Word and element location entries
★ ★ ★ ★ ★

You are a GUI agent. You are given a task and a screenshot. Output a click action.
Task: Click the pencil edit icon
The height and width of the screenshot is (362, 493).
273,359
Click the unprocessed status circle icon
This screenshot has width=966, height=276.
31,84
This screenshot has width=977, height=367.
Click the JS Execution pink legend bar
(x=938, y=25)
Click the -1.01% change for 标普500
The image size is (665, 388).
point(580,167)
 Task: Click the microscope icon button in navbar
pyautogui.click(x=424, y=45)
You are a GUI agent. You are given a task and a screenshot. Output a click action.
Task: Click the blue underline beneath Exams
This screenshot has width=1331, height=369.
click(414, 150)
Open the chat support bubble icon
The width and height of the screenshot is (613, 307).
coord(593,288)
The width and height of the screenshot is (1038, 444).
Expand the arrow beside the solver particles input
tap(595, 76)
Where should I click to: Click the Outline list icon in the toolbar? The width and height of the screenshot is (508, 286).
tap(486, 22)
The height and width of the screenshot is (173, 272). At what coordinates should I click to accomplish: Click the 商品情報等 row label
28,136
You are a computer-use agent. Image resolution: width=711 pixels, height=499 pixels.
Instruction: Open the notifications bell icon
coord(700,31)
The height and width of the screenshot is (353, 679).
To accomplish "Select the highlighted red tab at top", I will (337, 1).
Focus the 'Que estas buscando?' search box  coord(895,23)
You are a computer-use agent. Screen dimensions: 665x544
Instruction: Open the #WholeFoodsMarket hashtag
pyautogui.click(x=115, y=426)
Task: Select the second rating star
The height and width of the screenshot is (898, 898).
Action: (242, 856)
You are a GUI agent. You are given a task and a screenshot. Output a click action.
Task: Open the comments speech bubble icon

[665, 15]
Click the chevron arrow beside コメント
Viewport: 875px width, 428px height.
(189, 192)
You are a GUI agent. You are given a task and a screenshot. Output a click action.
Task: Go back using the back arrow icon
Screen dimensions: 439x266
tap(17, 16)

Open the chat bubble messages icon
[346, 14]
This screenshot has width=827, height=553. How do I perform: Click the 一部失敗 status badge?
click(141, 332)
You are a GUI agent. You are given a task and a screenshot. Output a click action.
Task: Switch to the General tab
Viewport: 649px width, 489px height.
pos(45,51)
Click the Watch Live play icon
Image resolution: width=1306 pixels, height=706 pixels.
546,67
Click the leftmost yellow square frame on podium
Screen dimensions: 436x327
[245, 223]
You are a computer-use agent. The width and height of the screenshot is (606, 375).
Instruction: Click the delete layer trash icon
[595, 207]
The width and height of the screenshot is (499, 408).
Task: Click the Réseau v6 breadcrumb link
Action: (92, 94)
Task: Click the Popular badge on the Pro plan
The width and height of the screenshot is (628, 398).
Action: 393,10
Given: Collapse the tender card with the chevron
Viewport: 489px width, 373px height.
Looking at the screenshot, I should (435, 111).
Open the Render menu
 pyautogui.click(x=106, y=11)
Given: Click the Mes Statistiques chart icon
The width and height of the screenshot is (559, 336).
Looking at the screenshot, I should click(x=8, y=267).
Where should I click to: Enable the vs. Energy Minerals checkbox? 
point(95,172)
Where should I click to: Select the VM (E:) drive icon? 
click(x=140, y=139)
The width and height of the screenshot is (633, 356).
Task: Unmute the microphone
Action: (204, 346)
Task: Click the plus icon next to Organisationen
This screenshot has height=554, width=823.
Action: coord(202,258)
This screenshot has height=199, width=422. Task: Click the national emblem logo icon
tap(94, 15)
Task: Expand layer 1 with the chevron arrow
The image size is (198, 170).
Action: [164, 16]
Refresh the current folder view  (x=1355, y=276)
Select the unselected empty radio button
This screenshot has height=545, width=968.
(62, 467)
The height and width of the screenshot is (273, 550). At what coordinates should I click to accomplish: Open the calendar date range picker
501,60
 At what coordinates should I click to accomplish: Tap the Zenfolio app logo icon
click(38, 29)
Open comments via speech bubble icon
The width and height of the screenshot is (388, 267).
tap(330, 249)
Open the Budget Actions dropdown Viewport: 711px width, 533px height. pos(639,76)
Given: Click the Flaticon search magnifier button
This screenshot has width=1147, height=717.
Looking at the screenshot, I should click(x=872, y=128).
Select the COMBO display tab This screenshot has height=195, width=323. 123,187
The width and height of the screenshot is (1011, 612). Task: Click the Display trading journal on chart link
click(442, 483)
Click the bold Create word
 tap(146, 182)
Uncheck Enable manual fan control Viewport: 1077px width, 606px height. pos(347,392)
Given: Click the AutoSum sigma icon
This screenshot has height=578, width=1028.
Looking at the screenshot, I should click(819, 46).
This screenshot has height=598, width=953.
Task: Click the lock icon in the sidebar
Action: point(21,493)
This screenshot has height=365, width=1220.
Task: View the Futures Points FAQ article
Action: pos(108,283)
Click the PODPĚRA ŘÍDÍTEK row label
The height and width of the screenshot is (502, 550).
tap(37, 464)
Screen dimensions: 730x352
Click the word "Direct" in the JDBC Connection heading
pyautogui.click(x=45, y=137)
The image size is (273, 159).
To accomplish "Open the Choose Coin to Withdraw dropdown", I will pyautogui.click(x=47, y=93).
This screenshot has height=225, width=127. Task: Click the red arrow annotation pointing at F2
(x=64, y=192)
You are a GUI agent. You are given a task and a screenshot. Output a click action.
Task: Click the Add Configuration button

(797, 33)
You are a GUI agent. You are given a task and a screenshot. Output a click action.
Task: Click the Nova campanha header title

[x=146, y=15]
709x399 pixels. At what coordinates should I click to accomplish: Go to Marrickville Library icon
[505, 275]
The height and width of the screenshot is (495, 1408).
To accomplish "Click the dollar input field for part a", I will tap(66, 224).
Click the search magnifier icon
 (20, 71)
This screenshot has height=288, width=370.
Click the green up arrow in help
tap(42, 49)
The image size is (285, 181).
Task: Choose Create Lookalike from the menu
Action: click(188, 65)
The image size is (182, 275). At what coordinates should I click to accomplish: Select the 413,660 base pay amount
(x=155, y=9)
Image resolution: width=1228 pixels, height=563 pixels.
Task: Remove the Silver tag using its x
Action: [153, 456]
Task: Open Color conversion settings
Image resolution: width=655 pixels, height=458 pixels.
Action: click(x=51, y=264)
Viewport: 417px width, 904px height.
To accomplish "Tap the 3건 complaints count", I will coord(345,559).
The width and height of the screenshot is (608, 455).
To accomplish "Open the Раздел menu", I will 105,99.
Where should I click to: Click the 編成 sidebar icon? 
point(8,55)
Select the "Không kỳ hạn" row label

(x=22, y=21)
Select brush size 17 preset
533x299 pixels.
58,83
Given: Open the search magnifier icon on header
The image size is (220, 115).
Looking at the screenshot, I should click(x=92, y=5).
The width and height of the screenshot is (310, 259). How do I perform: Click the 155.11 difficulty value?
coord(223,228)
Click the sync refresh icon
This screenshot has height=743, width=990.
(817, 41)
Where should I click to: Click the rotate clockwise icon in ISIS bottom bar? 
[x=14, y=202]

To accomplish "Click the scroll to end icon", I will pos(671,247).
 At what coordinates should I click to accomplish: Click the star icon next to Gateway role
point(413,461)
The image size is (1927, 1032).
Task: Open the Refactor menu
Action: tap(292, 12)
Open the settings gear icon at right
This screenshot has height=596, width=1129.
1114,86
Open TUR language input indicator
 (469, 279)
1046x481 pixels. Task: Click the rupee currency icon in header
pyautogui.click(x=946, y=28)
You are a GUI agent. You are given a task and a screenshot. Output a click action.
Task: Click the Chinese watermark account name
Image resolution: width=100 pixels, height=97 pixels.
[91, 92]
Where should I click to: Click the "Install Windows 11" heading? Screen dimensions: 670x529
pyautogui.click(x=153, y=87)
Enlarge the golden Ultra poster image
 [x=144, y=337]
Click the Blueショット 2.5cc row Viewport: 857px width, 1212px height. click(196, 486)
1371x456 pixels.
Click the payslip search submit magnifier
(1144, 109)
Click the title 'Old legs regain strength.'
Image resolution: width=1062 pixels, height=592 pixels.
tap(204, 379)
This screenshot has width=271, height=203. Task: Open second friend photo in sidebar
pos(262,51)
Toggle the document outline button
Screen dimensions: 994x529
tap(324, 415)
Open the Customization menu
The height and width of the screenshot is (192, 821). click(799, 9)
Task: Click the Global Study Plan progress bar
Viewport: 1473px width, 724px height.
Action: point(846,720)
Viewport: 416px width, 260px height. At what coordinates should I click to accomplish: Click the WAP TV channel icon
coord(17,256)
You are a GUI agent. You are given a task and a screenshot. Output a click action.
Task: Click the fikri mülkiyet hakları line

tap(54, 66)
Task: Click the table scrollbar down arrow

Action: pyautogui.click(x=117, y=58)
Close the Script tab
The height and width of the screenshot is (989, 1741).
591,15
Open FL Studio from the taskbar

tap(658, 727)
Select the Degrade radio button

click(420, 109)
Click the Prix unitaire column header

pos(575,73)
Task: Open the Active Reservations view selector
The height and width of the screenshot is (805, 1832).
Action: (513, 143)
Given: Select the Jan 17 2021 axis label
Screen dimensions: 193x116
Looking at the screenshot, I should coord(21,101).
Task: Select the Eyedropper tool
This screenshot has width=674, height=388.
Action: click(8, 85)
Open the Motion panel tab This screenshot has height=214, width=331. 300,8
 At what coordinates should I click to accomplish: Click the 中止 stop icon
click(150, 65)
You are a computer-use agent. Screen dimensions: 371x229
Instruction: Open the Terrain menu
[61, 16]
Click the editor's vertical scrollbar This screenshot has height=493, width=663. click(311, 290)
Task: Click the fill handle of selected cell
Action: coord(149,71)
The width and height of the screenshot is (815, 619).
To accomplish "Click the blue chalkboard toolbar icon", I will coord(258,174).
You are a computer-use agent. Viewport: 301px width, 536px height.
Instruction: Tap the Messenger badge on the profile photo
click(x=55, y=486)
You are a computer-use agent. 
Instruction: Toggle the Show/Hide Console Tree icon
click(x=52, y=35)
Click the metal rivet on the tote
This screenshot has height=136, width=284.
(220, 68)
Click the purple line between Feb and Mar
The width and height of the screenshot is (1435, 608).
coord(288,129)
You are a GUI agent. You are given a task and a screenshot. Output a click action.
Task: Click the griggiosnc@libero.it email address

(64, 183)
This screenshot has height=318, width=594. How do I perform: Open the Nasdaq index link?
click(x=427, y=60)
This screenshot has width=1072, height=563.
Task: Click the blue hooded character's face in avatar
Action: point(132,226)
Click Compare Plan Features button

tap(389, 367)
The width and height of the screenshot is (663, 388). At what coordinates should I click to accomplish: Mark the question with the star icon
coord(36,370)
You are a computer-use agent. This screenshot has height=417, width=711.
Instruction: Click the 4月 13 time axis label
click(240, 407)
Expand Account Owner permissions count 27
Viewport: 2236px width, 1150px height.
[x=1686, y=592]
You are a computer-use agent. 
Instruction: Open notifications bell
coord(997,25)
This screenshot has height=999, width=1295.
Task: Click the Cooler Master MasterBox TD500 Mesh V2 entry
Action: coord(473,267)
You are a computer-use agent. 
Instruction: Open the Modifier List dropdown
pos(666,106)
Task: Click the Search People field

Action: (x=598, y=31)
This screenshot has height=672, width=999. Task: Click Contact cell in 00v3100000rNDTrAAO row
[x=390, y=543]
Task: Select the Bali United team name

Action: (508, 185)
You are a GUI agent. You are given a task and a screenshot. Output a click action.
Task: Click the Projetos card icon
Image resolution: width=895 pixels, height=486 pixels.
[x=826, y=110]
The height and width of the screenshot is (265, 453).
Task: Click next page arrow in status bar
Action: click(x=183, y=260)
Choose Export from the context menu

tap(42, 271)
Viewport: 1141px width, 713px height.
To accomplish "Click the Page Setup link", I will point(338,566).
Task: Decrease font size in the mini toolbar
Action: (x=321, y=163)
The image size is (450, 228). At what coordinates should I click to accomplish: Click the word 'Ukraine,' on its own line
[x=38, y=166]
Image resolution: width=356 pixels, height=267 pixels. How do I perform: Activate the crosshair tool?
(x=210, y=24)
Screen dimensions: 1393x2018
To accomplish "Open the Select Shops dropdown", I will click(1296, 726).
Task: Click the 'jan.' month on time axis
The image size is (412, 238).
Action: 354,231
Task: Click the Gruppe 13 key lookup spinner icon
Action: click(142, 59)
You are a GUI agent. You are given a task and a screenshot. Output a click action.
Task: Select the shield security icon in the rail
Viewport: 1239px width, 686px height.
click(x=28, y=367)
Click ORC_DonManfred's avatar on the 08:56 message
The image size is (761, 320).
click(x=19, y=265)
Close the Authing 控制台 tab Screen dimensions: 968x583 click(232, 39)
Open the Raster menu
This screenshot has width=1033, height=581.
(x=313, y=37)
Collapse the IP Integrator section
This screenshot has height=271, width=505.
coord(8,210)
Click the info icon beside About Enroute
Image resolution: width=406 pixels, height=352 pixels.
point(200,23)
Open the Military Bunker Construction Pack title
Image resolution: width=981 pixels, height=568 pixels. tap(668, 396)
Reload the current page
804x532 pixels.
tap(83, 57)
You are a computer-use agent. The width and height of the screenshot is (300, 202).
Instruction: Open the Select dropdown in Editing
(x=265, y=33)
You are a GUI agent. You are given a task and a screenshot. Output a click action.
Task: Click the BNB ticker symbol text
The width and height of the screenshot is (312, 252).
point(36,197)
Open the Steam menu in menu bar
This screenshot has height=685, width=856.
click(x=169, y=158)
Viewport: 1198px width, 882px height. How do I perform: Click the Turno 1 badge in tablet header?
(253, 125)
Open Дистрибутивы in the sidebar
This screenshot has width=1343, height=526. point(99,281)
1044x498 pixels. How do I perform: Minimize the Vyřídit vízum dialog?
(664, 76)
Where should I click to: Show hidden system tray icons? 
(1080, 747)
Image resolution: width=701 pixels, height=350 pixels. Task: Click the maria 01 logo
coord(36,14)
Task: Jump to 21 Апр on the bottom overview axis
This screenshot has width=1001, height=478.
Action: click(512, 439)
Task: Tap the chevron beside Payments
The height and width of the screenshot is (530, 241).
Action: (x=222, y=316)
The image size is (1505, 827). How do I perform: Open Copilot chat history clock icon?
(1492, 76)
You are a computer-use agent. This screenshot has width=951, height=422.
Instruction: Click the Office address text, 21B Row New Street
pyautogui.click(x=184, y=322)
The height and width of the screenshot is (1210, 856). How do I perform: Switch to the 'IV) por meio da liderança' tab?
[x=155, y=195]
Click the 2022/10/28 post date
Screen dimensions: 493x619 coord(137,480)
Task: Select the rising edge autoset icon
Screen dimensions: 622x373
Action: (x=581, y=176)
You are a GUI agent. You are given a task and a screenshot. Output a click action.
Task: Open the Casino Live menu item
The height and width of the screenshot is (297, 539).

★ ★ ★ ★ ★

GIVEN REQUEST
Copy out the part that opens with the line containing "Click the info icon beside About Enroute" and closes with the line containing "This screenshot has width=1343, height=526.", swapping "Editing" for "Formatting" and leaving all else unchanged.

FULL SOLUTION
Click the info icon beside About Enroute
Image resolution: width=406 pixels, height=352 pixels.
point(200,23)
Open the Military Bunker Construction Pack title
Image resolution: width=981 pixels, height=568 pixels. tap(668, 396)
Reload the current page
804x532 pixels.
tap(83, 57)
You are a computer-use agent. The width and height of the screenshot is (300, 202).
Instruction: Open the Select dropdown in Formatting
(x=265, y=33)
You are a GUI agent. You are given a task and a screenshot. Output a click action.
Task: Click the BNB ticker symbol text
The width and height of the screenshot is (312, 252).
point(36,197)
Open the Steam menu in menu bar
This screenshot has height=685, width=856.
click(x=169, y=158)
Viewport: 1198px width, 882px height. How do I perform: Click the Turno 1 badge in tablet header?
(253, 125)
Open Дистрибутивы in the sidebar
This screenshot has width=1343, height=526. point(99,281)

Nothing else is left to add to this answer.